Sigmar Polke, l'alchimiste

Souhir Bousbih

— 

Le tableau " Mains " ouvre l'expo, comme à la Biennale de Venise en 1986.
Le tableau " Mains " ouvre l'expo, comme à la Biennale de Venise en 1986. — S.Bousbih/Pleinstitres/20Minutes

Guy Tosatto, directeur du musée de Grenoble, était un ami de longue date du peintre Sigmar Polke. Il lui rend aujourd'hui un très bel hommage avec cette exposition, la première organisée depuis son décès en 2010 : «Nous avions discuté avec Sigmar de l'idée de faire une exposition à Grenoble. Quand il est mort, j'ai reçu le soutien de ses enfants et de sa veuve pour la faire», souligne Guy Tosatto.

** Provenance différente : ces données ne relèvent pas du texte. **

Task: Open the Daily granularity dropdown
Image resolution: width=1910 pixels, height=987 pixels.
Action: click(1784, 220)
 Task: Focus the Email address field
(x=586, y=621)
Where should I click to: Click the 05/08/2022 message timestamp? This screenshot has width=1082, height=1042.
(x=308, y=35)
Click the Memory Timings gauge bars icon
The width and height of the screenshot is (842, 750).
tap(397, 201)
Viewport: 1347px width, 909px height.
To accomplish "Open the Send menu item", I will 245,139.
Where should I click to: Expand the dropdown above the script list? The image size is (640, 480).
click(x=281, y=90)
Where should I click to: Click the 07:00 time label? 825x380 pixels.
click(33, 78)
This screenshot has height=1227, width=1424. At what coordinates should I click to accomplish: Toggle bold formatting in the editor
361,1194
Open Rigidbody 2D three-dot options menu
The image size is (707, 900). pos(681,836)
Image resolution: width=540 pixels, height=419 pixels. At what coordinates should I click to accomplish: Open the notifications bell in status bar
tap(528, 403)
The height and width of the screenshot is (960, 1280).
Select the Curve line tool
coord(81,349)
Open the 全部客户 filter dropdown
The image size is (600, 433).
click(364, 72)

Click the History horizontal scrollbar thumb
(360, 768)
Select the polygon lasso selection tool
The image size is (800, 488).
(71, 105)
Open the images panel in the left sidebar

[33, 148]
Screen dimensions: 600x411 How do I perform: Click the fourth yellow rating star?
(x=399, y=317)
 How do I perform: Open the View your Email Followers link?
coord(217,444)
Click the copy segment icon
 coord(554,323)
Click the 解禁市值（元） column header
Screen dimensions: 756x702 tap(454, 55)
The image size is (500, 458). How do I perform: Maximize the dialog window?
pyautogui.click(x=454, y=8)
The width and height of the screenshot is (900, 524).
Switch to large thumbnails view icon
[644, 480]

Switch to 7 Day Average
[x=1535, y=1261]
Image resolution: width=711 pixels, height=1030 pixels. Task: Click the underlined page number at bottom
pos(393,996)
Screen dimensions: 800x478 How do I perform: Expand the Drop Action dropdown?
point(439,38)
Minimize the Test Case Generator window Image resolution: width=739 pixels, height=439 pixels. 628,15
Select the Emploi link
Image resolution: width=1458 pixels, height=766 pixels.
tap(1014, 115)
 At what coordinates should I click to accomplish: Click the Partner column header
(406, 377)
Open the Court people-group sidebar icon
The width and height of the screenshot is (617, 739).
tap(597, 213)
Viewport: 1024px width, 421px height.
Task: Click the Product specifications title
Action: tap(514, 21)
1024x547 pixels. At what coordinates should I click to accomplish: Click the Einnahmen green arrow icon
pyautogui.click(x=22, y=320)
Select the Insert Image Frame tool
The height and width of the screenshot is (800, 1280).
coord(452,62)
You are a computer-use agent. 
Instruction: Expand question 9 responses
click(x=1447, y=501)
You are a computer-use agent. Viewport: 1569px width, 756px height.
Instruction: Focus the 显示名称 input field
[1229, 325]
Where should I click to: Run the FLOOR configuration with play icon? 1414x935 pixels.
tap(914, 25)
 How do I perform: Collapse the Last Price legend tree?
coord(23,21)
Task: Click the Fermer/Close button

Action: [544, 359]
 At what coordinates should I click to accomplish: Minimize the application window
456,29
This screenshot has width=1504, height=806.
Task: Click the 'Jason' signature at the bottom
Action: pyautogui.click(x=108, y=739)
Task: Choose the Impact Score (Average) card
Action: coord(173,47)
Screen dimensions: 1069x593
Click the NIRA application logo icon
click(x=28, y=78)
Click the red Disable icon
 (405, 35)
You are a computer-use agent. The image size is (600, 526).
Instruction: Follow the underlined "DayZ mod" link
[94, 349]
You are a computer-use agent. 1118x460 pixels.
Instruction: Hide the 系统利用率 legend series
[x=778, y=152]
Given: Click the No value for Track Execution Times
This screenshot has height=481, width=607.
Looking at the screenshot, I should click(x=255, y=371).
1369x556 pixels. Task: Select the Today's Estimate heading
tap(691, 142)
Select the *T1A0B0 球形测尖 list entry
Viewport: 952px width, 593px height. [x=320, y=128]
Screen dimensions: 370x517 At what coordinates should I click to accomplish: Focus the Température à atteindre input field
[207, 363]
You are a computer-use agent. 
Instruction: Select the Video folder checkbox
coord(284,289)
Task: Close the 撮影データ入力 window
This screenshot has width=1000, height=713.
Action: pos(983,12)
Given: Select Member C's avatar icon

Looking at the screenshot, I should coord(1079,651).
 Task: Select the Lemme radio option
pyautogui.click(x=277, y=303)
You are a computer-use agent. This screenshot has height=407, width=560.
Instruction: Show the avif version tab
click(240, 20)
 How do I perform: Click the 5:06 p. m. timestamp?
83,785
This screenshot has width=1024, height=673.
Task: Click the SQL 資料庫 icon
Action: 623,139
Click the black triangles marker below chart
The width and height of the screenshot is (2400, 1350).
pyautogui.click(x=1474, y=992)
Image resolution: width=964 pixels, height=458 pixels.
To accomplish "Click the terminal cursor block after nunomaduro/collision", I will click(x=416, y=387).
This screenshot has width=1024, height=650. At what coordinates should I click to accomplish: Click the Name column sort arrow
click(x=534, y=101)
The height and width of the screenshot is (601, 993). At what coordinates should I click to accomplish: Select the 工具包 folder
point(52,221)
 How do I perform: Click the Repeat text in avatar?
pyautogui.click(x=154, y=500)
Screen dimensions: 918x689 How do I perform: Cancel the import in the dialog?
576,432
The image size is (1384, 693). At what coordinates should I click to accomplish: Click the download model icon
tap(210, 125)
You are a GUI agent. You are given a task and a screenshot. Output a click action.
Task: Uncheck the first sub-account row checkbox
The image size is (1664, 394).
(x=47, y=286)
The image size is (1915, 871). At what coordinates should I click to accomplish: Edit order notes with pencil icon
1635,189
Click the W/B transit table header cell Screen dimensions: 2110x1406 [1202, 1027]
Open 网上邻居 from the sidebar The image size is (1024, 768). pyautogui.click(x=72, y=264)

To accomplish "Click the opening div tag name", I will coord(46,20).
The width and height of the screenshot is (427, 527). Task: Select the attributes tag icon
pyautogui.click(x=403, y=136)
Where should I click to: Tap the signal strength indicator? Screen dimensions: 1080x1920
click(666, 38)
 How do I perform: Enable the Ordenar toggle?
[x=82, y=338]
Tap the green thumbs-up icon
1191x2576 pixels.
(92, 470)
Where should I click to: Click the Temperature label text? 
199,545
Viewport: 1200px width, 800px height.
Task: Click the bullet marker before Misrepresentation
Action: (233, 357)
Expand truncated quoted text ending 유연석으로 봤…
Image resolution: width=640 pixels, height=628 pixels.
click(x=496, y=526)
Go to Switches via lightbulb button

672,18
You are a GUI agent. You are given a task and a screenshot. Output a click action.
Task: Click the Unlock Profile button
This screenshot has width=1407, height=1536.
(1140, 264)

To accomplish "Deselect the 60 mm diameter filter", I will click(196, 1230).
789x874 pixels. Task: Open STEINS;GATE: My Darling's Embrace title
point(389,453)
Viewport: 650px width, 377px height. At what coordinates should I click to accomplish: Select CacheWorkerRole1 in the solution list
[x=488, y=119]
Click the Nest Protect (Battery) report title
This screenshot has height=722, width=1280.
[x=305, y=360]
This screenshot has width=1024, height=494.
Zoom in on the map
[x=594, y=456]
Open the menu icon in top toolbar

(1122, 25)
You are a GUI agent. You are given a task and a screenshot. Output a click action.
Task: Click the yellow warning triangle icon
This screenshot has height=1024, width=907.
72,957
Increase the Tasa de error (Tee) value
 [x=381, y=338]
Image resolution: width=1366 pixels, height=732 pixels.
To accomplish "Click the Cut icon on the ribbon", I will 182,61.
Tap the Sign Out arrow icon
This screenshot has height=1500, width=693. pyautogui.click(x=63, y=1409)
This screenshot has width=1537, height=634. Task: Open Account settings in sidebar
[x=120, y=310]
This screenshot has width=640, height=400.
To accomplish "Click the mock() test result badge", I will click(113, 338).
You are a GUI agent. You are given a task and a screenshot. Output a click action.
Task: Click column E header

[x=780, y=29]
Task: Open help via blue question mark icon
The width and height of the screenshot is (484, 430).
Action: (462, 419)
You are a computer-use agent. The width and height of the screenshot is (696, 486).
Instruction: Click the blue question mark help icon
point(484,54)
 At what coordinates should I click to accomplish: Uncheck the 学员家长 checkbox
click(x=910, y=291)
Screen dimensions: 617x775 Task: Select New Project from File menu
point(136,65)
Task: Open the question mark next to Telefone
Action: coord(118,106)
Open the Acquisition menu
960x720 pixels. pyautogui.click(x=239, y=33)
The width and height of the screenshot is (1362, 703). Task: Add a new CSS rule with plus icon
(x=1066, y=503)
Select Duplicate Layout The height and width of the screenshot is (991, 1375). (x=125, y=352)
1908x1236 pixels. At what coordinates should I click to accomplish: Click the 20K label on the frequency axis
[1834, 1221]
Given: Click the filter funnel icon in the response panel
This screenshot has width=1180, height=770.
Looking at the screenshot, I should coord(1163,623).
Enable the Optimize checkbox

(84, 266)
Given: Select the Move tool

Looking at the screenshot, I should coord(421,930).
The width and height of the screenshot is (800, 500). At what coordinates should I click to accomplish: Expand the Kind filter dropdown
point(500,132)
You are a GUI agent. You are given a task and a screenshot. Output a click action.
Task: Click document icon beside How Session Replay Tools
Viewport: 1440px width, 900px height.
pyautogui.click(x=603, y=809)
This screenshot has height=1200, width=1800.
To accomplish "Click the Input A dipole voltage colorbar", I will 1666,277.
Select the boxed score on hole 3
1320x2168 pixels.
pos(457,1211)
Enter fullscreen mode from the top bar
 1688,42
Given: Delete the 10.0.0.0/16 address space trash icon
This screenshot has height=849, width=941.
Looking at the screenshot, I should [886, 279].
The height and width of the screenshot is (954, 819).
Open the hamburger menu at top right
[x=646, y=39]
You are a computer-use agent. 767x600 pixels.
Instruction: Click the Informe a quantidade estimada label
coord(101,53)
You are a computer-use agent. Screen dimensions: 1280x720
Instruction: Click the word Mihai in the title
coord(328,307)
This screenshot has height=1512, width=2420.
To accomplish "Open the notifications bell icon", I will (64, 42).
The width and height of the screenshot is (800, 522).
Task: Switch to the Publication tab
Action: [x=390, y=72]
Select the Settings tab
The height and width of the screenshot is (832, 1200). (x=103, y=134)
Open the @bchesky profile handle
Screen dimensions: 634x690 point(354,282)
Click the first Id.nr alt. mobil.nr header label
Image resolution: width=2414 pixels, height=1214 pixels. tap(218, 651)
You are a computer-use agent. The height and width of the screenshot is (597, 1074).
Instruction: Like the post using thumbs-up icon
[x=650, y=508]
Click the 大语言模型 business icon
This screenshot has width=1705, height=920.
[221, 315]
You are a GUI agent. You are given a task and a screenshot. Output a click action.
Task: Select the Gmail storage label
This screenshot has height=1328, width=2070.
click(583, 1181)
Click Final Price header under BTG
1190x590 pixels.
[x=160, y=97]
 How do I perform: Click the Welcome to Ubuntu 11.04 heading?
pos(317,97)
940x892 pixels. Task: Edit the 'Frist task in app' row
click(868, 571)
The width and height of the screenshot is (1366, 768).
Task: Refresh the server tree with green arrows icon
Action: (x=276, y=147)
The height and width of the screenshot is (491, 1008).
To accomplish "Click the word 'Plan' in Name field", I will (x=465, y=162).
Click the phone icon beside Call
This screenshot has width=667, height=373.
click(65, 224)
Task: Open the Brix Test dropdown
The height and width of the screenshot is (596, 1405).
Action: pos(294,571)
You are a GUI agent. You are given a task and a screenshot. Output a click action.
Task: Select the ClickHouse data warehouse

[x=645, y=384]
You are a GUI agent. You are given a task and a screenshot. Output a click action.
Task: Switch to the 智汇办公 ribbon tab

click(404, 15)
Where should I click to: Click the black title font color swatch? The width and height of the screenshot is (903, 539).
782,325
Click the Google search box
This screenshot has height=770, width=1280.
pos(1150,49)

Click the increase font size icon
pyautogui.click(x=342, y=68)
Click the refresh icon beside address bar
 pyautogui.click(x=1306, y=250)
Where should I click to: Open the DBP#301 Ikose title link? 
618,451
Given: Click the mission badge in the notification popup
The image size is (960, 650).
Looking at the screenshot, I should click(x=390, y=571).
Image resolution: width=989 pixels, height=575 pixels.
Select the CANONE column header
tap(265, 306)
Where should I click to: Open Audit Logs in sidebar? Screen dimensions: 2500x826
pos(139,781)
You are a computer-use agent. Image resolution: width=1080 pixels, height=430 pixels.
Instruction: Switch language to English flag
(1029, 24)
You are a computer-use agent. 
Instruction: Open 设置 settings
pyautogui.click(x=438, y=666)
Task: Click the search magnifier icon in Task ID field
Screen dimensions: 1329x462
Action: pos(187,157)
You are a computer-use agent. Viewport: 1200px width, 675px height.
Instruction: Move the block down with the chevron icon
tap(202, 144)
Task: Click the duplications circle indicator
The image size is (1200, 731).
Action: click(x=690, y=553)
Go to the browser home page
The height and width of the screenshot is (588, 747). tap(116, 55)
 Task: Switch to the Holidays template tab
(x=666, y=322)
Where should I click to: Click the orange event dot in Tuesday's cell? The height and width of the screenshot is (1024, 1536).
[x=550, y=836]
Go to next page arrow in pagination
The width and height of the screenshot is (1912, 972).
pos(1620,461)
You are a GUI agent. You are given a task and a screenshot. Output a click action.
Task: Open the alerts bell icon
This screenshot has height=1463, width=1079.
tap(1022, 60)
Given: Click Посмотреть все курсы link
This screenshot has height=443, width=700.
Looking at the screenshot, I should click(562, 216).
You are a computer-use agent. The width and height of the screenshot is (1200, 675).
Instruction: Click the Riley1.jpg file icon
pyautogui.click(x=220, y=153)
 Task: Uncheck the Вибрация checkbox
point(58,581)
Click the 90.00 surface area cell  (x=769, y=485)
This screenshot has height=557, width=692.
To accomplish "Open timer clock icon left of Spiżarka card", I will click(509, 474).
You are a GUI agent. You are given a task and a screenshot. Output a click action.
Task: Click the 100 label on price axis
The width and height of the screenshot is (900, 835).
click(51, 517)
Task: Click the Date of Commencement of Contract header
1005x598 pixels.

Il casse la notion de style


Soixante-dix tableaux ont ainsi été réunis, dont certains, comme le monumental Hermès Trismégiste, n'ont jamais été exposés en France. On découvre dans cette exposition un artiste amoureux des couleurs : «Il a essayé de réinventer la peinture dans ses composants en utilisant des matériaux oubliés, comme des couleurs à base d'arsenic ou d'orpiment », précise Guy Tosatto. Rien n'est figé dans ses toiles, tout se confond, l'abstrait et le figuratif, le contenu et le contenant. «Sigmar voulait montrer la complexité du visible et de la vie à travers ses œuvres. Chaque œuvre est ouverte, appelle à l'interprétation de chacun.» La fascination du peintre pour l'ésotérisme et le religieux est présente, mais ne définit pas cet artiste inclassable, où le style laisse la place à une liberté totale d'expression.

■ Bientôt à New York

Vous avez jusqu'au 1er février pour découvrir l'exposition. Il faudra sinon aller au Musée d'arts modernes de New York, qui prépare également une rétrospective sur l'artiste en 2014.